Evidente que se trata de uma “hipersuficiência” aparente, criada pela Nova CLT com o intuito único de conceder ao capital ainda mais autonomia para estabelecer pactos laborais cada vez mais favoráveis aos seus interesses.

Os contratos de trabalho são, verdadeiramente, contratos de adesão, com cláusulas 100% fechadas e elaboradas de acordo com a política da empresa e, consequentemente, com os interesses do empresário. E isso não se altera quando o contratado é graduado e receberá remuneração superior a duas vezes o teto dos benefícios do INSS.
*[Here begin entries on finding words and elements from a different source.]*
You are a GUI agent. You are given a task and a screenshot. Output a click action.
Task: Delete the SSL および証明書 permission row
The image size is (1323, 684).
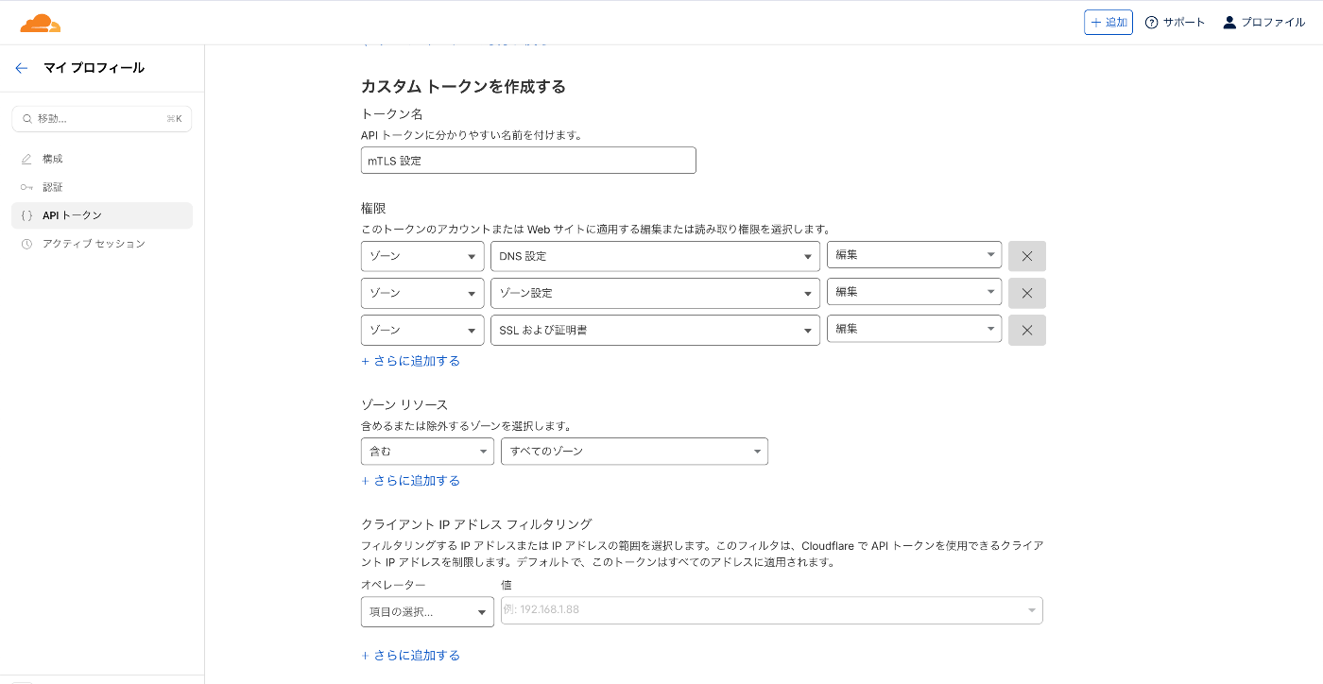pos(1026,330)
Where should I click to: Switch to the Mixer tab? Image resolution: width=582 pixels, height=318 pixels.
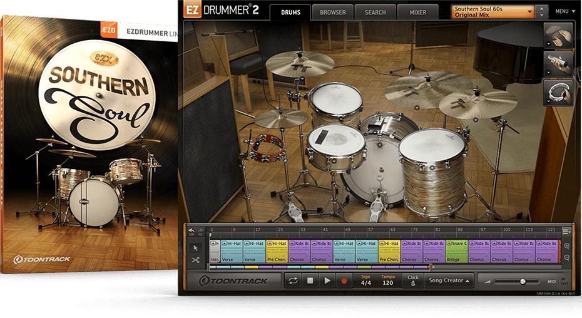418,12
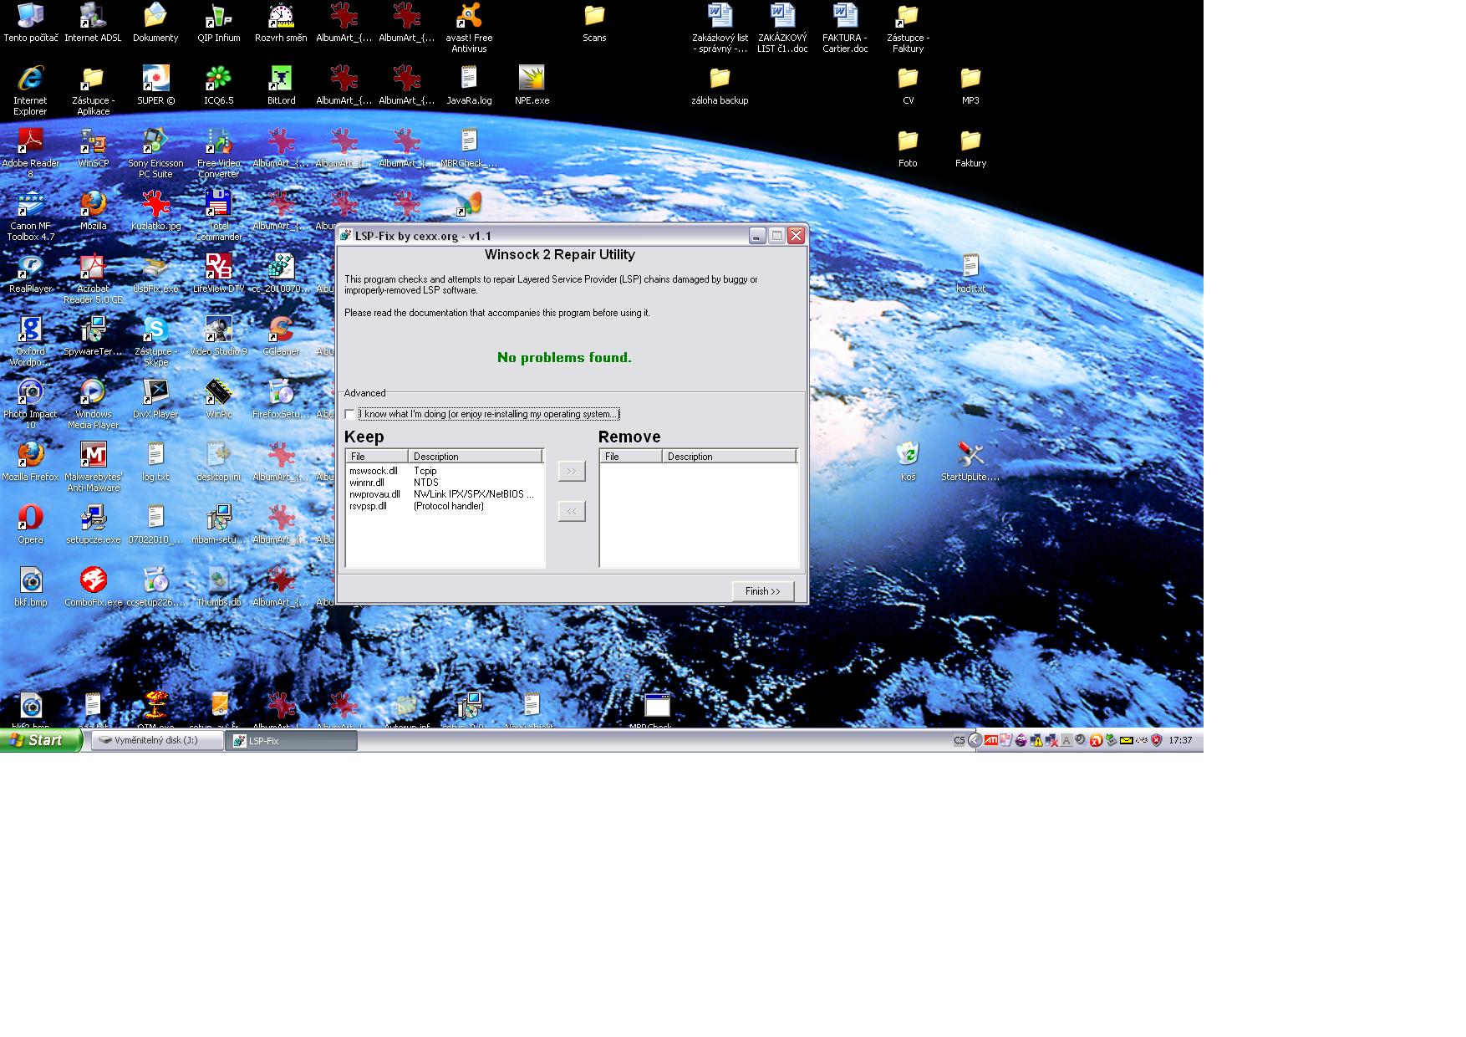
Task: Click the Keep list File column header
Action: click(377, 457)
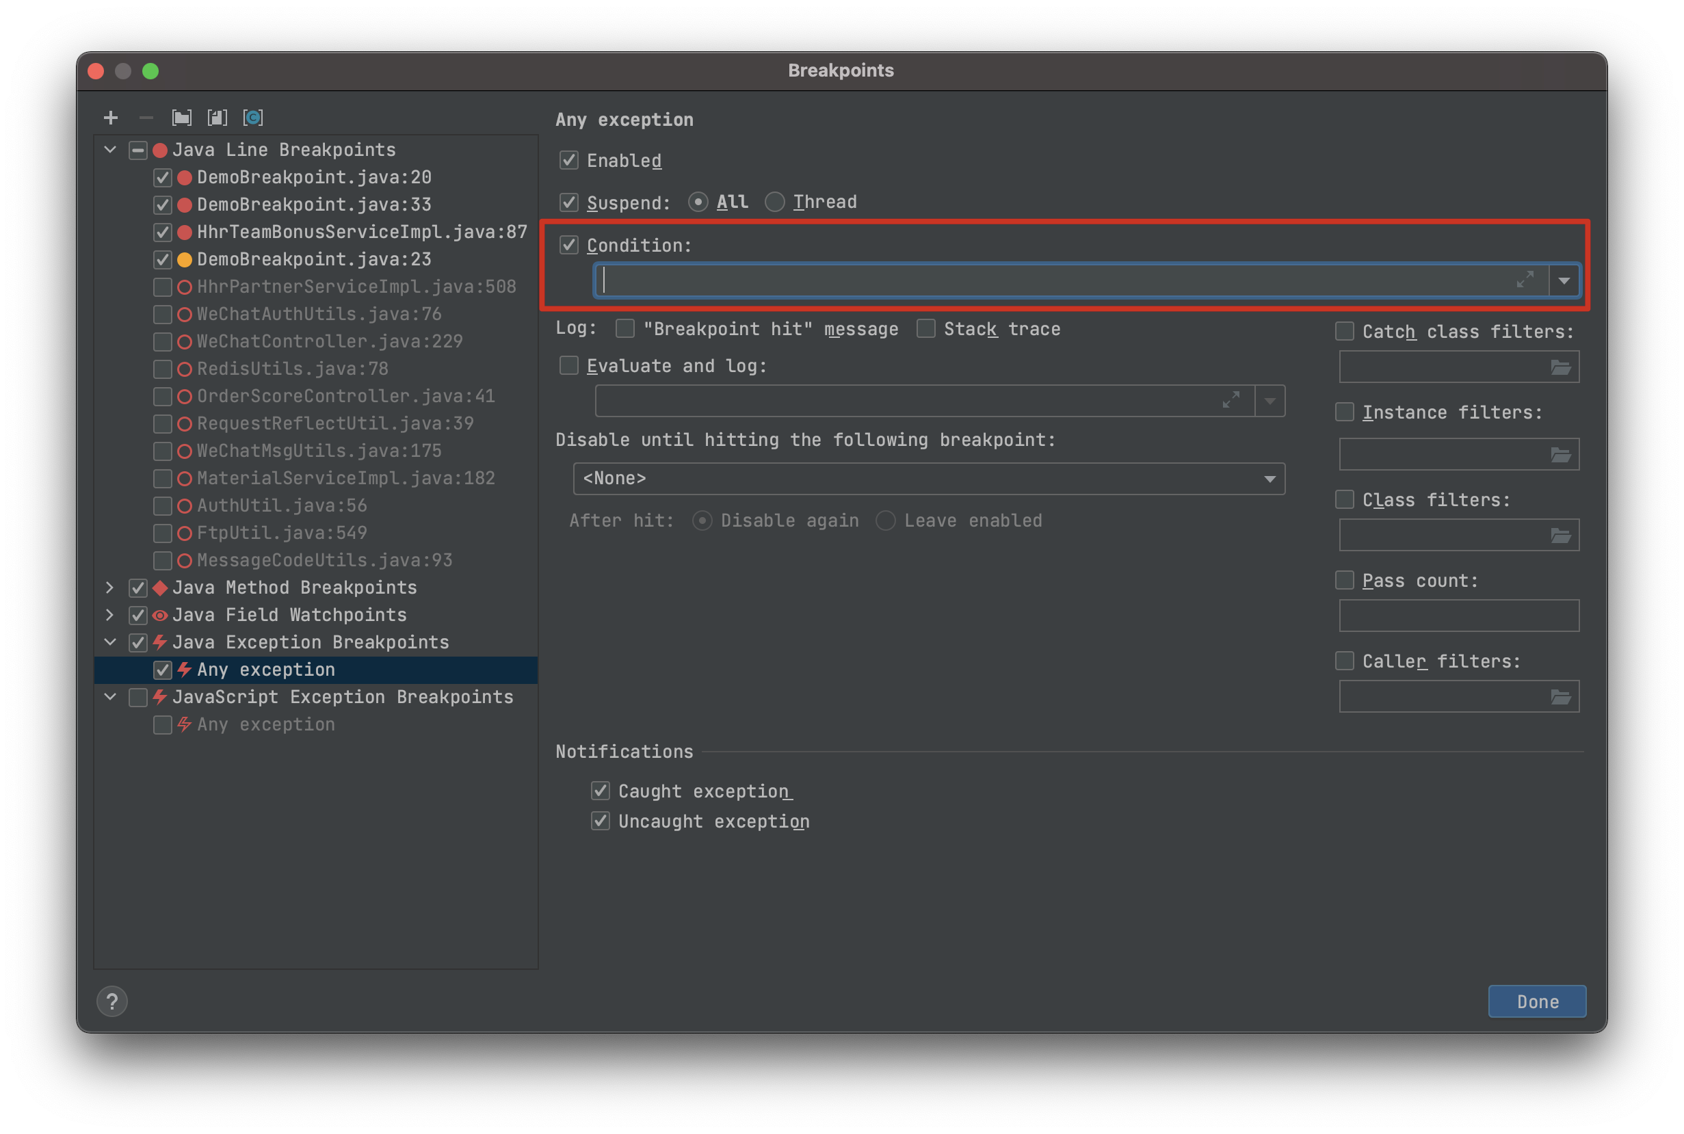
Task: Click the group by class icon
Action: click(x=252, y=117)
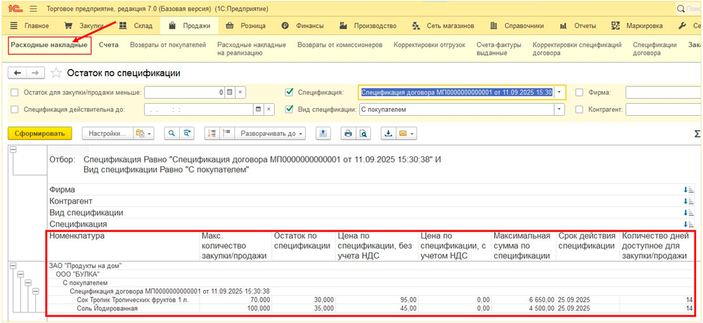Collapse the ЗАО "Продукты на дом" group
Image resolution: width=703 pixels, height=323 pixels.
14,265
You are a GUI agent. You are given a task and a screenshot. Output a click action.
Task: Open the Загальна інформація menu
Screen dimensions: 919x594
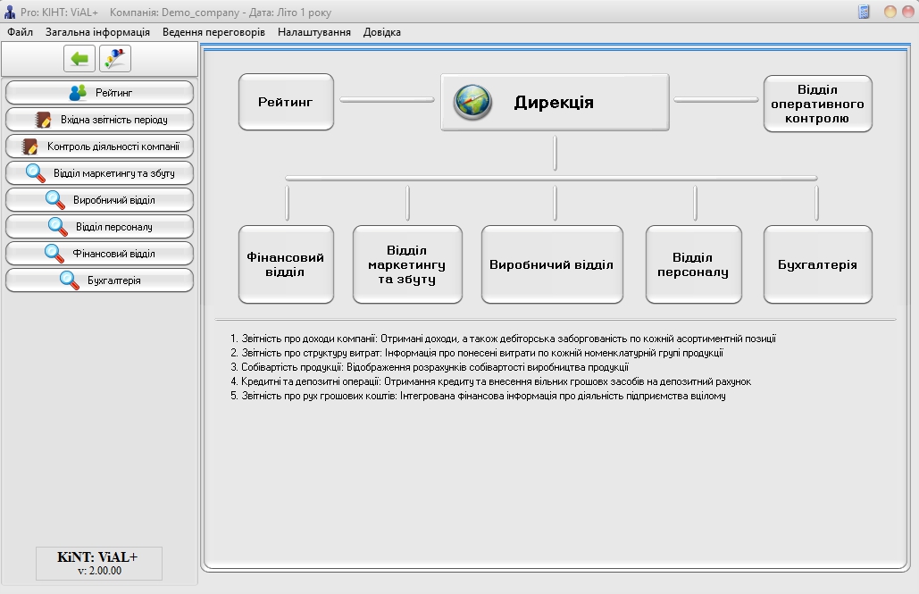(97, 32)
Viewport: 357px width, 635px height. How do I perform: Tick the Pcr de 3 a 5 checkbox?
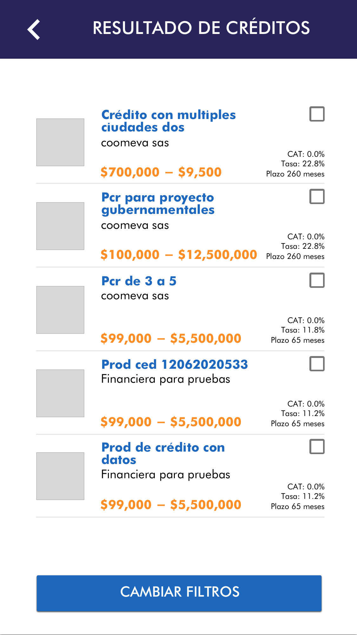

Quanto à possibilidade de levar eventuais conflitos ao crivo da arbitragem, a hipótese em nada mais consiste do que mais um suposto “acordo” entre empregado e empregador, pressupondo que aquele tem total conhecimento jurídico para entender quem será competente para analisar possível insurgência contra o patrão.

Nota-se, neste ponto, mais uma demonstração clara de que o legislador pretende restringir o direito constitucional de acesso à justiça[6] aos trabalhadores; não bastassem as novas regras quanto à sucumbência, aplicáveis a todos os Reclamantes, a Reforma Trabalhista ainda pretende garantir a exclusão de uma parcela dos trabalhadores do Judiciário trabalhista, criando a ficção jurídica de que tem condições de deliberar com seu empregador a submissão de suas controvérsias à arbitragem.

TUDO ISSO, CLARAMENTE, COMO PARTE DE UM PROJETO MAIOR, DE ACABAR COM A JUSTIÇA DO TRABALHO.

Não é razoável entregar aos detentores do capital um grupo de trabalhadores que nem de longe detém condição similar para que possa, de fato, negociar cláusulas contratuais que lhe garantam uma troca justa pela venda de sua força de trabalho.

Como, por sorte, ainda não foram revogados a Constituição Federal, o bom senso e a lógica e a epistemologia jurídicas, aguardemos, esperançosos, que as decisões que hão de vir não condenem o pretenso empregado “hipersuficiente” à própria sorte.